THE use of robots to improve the safety of offshore infrastructure inspection and repair has been boosted by a £2.5 million funding injection from UK Research & Innovation (UKRI).
Founded in 2017 and led by Heriot-Watt and the University of Edinburgh, the ORCA Hub is supporting energy transition and the growth of renewable energy. It is one of the projects within the National Robotarium.
The Hub’s aim is to help the offshore energy industry use robots to safely inspect, maintain and repair platforms, wind turbines, and other infrastructure, guided by humans on ships or back on shore.
£600,000 of the new funding will be used to help deliver six demonstration projects with industrial partners, including the inspection of wind turbine foundations and the deployment of Industrial Internet of Things (IIoT) sensors.
The remaining £1.9 million will fund an extension of ORCA Hub’s activities to see if technologies and processes developed by the Hub can be used in other sectors, including construction and urban infrastructure.
Yvan Petillot, professor of robotics and autonomous systems at Heriot-Watt University and co-academic lead of the National Robotarium, has been appointed as the ORCA Hub’s new director. He succeeds Professor David Lane, who will remain as an advisor to the Hub’s independent steering committee.

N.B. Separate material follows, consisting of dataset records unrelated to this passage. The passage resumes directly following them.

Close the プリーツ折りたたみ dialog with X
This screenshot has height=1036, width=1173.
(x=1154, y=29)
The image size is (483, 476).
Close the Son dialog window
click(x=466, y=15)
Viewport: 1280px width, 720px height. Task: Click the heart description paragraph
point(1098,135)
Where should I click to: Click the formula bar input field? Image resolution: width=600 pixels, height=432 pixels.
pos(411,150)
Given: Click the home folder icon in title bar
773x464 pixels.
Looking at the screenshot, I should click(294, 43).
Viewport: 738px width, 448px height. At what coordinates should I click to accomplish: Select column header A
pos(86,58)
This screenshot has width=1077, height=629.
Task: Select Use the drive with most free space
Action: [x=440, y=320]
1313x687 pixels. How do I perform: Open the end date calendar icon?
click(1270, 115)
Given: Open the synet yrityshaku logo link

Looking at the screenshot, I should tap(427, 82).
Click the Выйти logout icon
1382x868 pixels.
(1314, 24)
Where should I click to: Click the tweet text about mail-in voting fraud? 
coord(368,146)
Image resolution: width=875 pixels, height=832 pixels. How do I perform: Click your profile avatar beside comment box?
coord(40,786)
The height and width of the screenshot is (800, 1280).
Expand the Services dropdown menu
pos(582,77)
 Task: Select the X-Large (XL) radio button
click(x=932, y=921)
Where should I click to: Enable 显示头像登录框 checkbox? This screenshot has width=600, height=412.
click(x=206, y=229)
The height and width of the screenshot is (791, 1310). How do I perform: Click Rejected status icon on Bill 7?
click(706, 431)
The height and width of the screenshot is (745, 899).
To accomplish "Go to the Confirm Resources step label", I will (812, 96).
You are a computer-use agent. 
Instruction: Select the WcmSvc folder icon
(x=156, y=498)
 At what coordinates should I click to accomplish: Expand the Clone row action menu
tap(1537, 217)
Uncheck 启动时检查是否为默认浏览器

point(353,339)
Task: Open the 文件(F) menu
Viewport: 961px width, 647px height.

Professor Petillot said, “Robots have the potential to carry out inspection and maintenance in hazardous environments, reducing the risks of putting divers into the water in harsh conditions or workers operating at height on wind turbines. Finding ways to combine the flexibility of autonomous robots with remote human operators has been one of the key strands in my career over the past 20 years. The international offshore energy industry is undergoing a revolution, adopting aggressive net-zero objectives, and shifting rapidly towards large scale offshore wind energy production.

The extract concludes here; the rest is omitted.